When a mobile phone user has poor network coverage - say in a building or on the edge of a service provider's coverage area - some voice fidelity is lost. Static or intermittent breaks might be heard in a typical phone call. A computer trying to perform voice recognition processing on a garbled transmission would be more likely to fail at the task, said Steve Chambers, SpeechWorks vice-president of worldwide marketing.
The problem is compounded by the limitations of wireless phone network signal transmissions, he said. A voice call cannot use the same kinds of redundant transmissions meant to guarantee Internet packets end up where they're supposed to go.
"Recognition engines aren't going to be able to discern echoes," Chambers said. "If you were calling an airline, and said 'Boston', the phone couldn't send the signal three times.
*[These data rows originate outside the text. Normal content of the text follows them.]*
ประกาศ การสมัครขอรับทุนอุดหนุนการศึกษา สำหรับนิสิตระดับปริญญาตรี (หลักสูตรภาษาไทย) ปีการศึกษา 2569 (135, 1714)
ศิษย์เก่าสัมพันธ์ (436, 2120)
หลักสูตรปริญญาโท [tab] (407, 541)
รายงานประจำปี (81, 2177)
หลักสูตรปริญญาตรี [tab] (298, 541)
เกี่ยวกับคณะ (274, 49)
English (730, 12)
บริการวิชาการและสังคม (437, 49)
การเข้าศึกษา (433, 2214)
The server would hear 'Boston Boston Boston' and think it's a new word every time."
Motorola and SpeechWorks' prototype is meant to attack the signal problem at the source. The processor cleans up the voice signal as much as it can, performing the digital equivalent of the signal. The clarified signal can be more easily processed by a server running SpeechWorks software.
"If you have a device with our technology talking to a server with our technology, the device sends a much cleaner signal to the server," Chambers said.
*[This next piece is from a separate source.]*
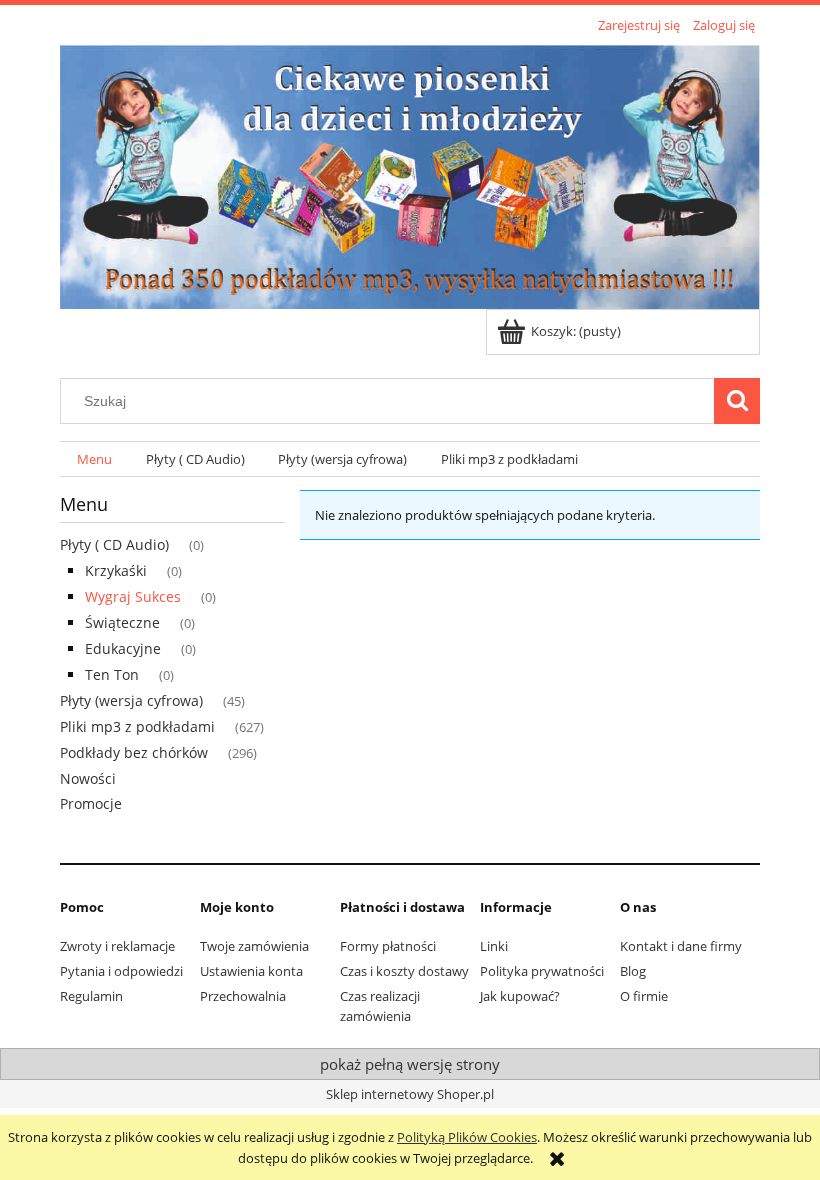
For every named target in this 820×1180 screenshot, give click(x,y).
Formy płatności (388, 946)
The experimental phone uses a field-force automation application allowing a sales representative to check any account's status by speaking into a handheld device from the road. It also has a travel reservation application for travellers to check a flight's status. Chambers wouldn't say what kind of phone is being used.
The technology should reach the market within the next 12 to 18 months, Chambers said.
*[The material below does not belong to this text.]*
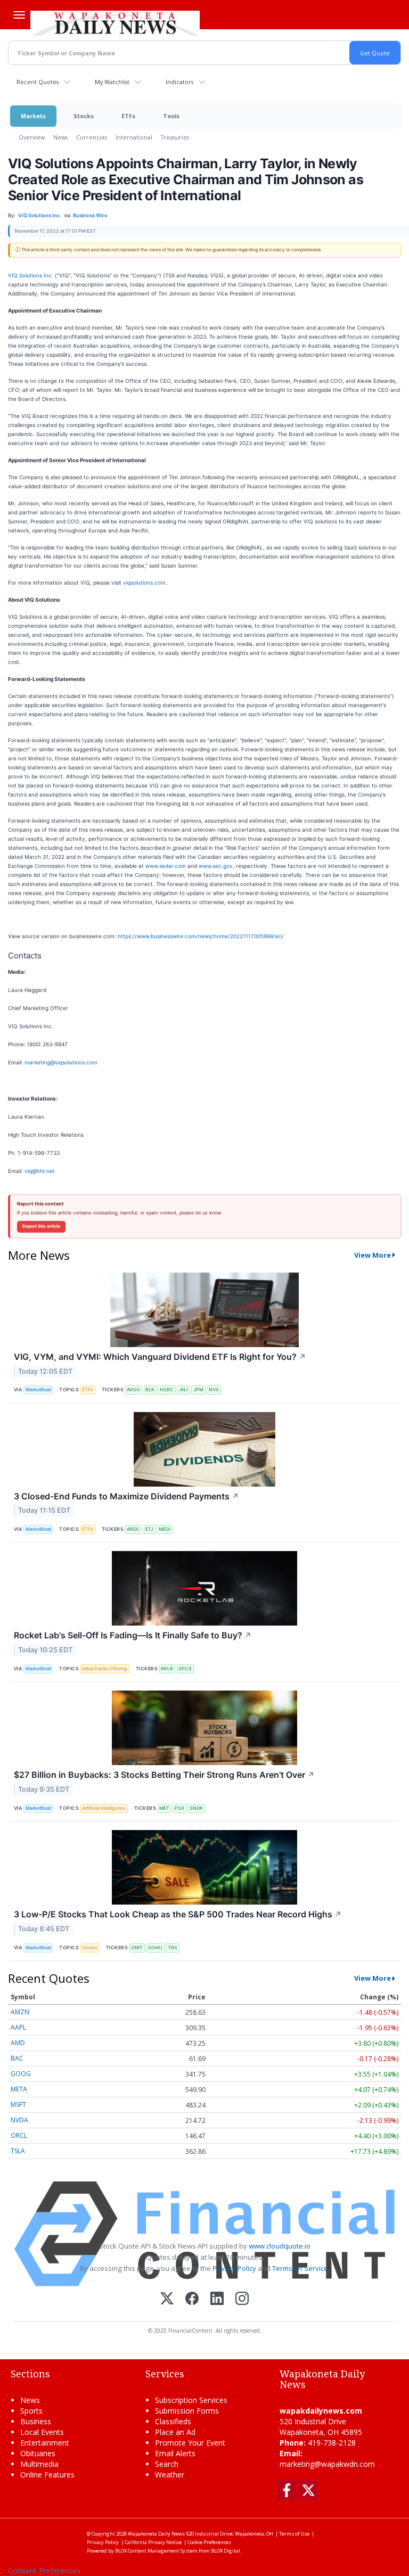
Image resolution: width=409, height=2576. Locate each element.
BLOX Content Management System (156, 2550)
As digital signal processors improve, more of the computation required for voice recognition can be done inside mobile phones, eliminating the signal losses through the air. Digital signal processors are to voice recognition what graphics cards are to video games - the faster the processor and the more memory supplied to it, the better the output.
Without dramatic improvement of network transmission speed, beyond what 3G wireless data networks promise, there will always be a client-server relationship for voice recognition applications on mobile devices. Too much information must be stored on a phone for it to be practical, Chambers said.
"A typical database might contain 100,000 words, maybe 50 or 60Mbytes," Chambers said. "I know of some twice as large. People aren't going to wait 30 seconds or a minute to download a vocabulary database when they can just call up the agency and ask the question."